Now the bridge embodies the return of sovereign territoriality, not in the form of the power of a sovereign, but in form of a state configured as a regulatory mechanism of power beyond politics. On an everyday scale the shapeshifting of the state has manifested itself in the regulatory bodies moving through trains, scanning faces and scrutinising documentation, with fleeting or permanent affect. Artefacts such as fences, yellow vests, digital cameras, passports and infrared cameras in the tunnel became part of a new form of power that reflected, not only the diminishing role of the region, but also a new form of state.

The bridge became part of an infrastructure where the “subordinate parts of an undertaking”, namely the state, morphed into an iteration slowly shapeshifting all over Europe, rendering meaningless the “slow subjects” of the world. The normative conviviality from the age of transnational region building disintegrating into “bare mode” states with traces of conviviality being confined to the “normality” of the everyday life of commuters bearing the correct documents.

Notes

  1. 1.

    From Swedish government official website: http://www.regeringen.se/artiklar/2015/11/regeringen-beslutar-att-tillfalligt-aterinfora-granskontroll-vid-inre-grans/ and http://www.regeringen.se/4ae76f/contentassets/23c37b142cd54d658d660dc5ca27afe5/sarskilda-atgarder-vid-allvarlig-fara-for-den-allmanna-ordningen-eller-den-inre-sakerheten-i-landet-prop.-20151667.

  2. 2.

    From the City of Malmö official website: https://malmo.se/Kultur--fritid/Kultur-och-fritid-nyheter/2018-03-16-ANKOMST-MALMO.-Roster-om-flyktingmottagandet-hosten-2015.html.

  3. 3.

    The account and analysis of the events surrounding the bridge’s opening in 2000 stems from my participation in the project “Frambesvärjandet av en transnationell region.
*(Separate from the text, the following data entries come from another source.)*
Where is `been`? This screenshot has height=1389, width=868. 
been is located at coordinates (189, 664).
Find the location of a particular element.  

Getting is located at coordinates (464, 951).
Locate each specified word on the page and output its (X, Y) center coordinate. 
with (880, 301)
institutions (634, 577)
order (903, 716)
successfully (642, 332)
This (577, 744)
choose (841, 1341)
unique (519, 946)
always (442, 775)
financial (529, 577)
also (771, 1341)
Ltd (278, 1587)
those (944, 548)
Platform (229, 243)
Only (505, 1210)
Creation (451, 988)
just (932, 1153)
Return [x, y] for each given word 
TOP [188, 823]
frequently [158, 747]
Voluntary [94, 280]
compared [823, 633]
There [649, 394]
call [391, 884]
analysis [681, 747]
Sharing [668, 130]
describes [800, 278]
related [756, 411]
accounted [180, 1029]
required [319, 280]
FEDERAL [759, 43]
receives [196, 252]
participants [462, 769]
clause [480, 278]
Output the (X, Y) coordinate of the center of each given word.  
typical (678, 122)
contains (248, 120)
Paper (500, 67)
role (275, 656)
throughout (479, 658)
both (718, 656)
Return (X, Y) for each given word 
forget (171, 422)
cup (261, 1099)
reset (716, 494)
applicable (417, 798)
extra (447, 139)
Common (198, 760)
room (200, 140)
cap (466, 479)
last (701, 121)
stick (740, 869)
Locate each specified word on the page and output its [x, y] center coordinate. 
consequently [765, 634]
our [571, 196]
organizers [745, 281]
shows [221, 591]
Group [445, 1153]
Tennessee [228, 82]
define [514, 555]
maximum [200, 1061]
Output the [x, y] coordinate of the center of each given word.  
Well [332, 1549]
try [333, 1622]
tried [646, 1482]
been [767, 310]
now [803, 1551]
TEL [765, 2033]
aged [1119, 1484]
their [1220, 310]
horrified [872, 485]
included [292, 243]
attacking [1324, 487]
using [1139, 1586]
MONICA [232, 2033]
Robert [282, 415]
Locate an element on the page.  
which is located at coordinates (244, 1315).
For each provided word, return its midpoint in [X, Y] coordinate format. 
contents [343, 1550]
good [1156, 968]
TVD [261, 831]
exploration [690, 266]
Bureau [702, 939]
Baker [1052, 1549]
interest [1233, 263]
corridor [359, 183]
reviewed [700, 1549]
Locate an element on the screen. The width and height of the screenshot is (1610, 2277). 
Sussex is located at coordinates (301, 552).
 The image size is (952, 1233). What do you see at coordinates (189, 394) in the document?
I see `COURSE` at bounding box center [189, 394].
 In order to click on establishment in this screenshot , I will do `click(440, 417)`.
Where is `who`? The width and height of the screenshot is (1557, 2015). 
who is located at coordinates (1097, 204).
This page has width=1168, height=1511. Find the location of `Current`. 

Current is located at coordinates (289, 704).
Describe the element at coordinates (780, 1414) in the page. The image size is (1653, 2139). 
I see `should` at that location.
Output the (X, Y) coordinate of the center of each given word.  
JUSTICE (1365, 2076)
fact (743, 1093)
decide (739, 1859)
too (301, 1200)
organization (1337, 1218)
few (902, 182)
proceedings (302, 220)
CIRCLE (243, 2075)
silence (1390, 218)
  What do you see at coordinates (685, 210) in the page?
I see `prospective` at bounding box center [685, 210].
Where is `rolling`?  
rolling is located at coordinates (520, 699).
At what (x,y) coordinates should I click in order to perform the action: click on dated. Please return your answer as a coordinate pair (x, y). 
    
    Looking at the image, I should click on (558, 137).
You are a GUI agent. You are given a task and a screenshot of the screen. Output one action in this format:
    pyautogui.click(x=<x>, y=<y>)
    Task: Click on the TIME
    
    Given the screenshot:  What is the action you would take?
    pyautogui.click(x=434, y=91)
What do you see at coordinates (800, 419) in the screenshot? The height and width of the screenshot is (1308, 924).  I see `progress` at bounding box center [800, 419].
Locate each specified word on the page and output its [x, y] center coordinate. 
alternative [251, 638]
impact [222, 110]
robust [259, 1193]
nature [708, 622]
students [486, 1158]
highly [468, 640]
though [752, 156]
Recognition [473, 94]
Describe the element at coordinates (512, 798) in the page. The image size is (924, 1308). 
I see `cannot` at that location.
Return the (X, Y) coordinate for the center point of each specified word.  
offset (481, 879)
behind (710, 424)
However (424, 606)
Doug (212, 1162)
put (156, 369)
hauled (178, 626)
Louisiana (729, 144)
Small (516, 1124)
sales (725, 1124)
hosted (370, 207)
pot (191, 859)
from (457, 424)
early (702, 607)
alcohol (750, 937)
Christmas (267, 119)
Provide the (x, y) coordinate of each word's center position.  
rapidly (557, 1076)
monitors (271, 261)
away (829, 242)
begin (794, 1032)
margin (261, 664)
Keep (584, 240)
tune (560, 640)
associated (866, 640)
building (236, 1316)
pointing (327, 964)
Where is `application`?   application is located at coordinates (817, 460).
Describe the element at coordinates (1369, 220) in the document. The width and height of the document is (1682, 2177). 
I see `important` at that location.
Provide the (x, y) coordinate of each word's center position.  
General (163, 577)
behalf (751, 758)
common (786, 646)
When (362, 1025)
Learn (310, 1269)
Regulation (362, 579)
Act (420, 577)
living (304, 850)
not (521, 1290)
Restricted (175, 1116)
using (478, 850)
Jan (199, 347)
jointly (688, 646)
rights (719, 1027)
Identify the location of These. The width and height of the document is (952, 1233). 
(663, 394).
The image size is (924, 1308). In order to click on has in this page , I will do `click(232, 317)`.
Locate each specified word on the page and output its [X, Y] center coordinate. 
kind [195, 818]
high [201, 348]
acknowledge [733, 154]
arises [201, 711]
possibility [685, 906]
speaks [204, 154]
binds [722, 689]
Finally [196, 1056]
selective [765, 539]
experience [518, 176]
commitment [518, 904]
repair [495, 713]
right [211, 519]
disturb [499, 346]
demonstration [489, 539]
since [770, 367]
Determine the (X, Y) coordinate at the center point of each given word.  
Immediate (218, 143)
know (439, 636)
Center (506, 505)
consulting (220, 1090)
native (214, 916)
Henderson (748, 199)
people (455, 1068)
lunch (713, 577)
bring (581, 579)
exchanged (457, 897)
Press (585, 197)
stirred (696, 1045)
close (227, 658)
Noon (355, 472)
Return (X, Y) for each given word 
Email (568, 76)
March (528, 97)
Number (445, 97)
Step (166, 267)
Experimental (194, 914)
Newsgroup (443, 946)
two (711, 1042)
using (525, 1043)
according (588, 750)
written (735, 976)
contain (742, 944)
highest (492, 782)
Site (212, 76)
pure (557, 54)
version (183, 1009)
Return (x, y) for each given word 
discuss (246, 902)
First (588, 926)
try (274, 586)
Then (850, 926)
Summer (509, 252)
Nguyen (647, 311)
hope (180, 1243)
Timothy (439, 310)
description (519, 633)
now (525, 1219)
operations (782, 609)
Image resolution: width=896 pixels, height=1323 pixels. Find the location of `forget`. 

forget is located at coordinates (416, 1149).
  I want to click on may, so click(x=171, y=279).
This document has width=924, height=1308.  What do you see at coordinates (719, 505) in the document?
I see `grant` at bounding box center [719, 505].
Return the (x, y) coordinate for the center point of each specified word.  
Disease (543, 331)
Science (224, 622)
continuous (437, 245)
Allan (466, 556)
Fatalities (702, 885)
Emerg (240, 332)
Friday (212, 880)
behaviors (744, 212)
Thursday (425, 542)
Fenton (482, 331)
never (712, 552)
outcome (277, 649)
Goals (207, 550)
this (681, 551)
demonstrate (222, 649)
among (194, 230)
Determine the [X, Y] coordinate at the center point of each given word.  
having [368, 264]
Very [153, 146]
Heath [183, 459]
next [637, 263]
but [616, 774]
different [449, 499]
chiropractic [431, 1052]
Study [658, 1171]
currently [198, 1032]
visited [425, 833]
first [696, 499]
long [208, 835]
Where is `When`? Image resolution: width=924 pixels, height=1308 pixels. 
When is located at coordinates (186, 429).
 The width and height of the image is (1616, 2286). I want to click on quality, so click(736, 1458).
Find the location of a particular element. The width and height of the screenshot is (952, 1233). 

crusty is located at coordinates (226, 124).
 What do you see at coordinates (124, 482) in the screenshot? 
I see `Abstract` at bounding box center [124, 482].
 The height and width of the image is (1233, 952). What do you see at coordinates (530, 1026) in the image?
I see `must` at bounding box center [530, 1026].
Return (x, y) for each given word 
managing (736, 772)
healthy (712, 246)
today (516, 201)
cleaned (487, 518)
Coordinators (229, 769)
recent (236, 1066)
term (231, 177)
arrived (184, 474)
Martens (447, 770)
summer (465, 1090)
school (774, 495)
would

En flervetenskaplig studie av Öresundsområdet”, led by Orvar Löfgren and Per-Olof Berg (see Berg 2000; Ristilammi 2002b, 2005a, b, 2006, 2007, 2010).

  4. 4.

    At the time of the bridge’s opening, at the beginning of the 2000s, the notion of events and event-making was en vogue among economical analyses connected to the so-called New Economy. Such events were new kinds of marketing and governance strategies connected to the volatility of the neoliberal economy precisely because they catered to emotions instead of calculative intellect (Ristilammi 2002b).

  5. 5.

    From Wikipedia: https://en.wikipedia.org/wiki/Kockums_Crane.

  6. 6.

    The concept of growth machine was initially coined by Harvey Molotch in the 1970s as way of critically describing the specific economic and social processes regarding land use leading to the growth of cities (Molotch 1976).

  7. 7.

    One apparition of the plasmatic state could be the “spectrality” that haunts the state in specific historical moments (Gil 1998: 143f.).

  8. 8.

    As Nancy Wonders has shown, all kinds of border crossings contain a performative dimension where bodies are being staged in very specific rituals (Wonders 2006).

  9. 9.

    MRI scanning of knee joints: http://www.bbc.com/news/world-europe-42234585.

  10. 10.

    The notion of the “deep state” was initially coined as a concept that described the power of the Turkish military.

  11. 11.

    This tendency of shapeshifting belongs to the realm of stasiology, where stasis contains the necessary tension between movement (kinesis) and firmness within the field of the political (Feldman 2015: 9ff.).

  12. 12.

    The baggage of experiences, memories, mourning and longing of refugees.

  13. 13.

    Although influential when published, describing places like airports as beacons of super-modernity, it also became criticized for omitting the fact that non-places also produce non-people.

  14. 14.

    This started before the demand for documentation. Pure exhaustion had taken its toll among the volunteers (see elsewhere in this volume).